During the comencement however, it wasn't the students, my fellow classmates and future collegues, that were booing Obama and causing a disturbance, it was the parents. Although my generation has the reputation for not working hard, getting everything we want, and having the gratification rate of an olympic sprinter, we have seemingly, for the most part, grown past the racism and predijuice that was our parents generation.
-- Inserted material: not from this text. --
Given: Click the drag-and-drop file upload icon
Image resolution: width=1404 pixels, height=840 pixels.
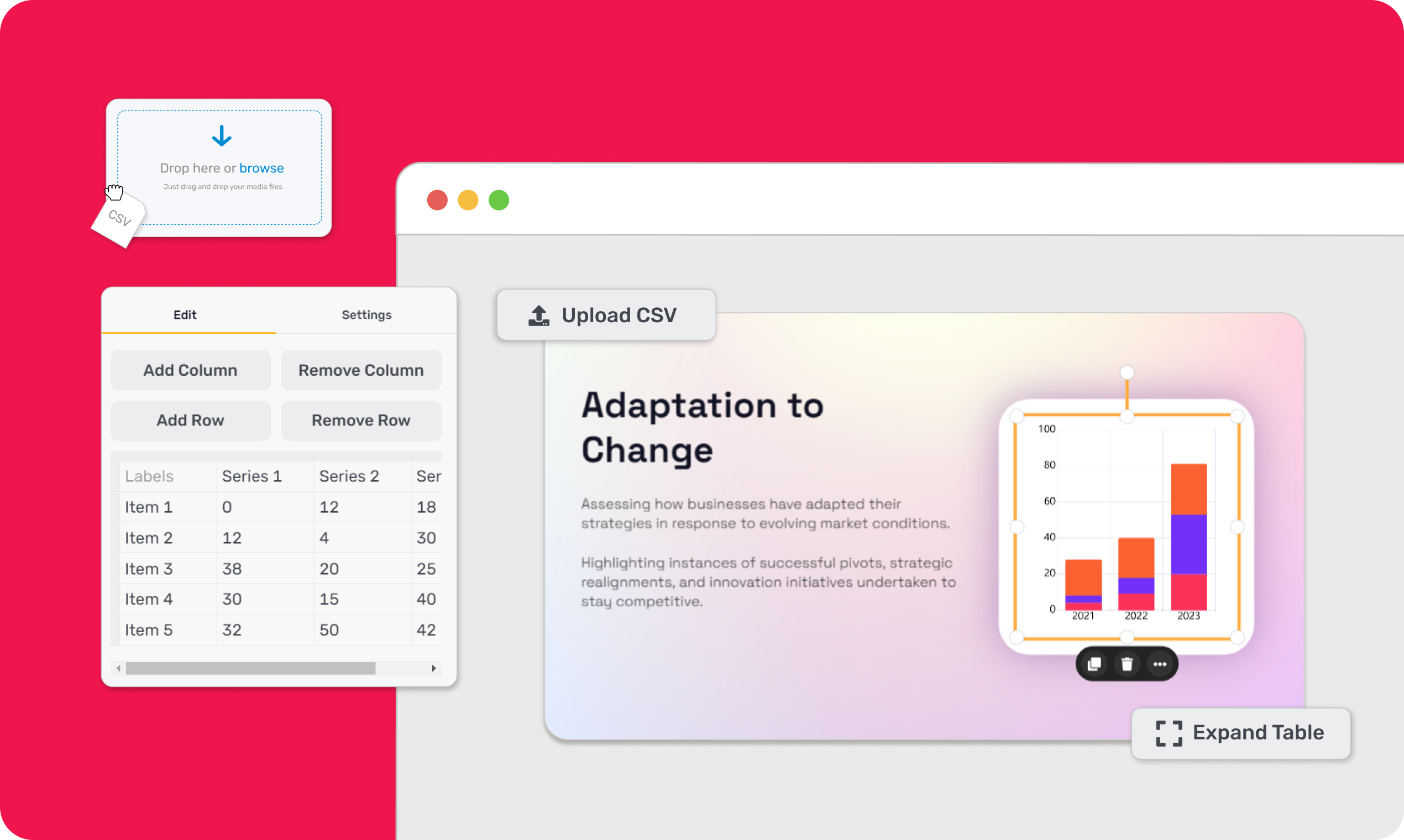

And while it amazes me that our parents, the people that raised us to believe that we should be kind to others, and not hate, still go on hating, their offspring have headed their words and grown up.

So congradualations to the class of 2009. While we may be spoiled, we have grown up in more important ways.

Friday, May 8, 2009

6 Days...

The initial purpose of this blog will be to talk about men and politics, but for today I'm going to rant about graduating in 6 days.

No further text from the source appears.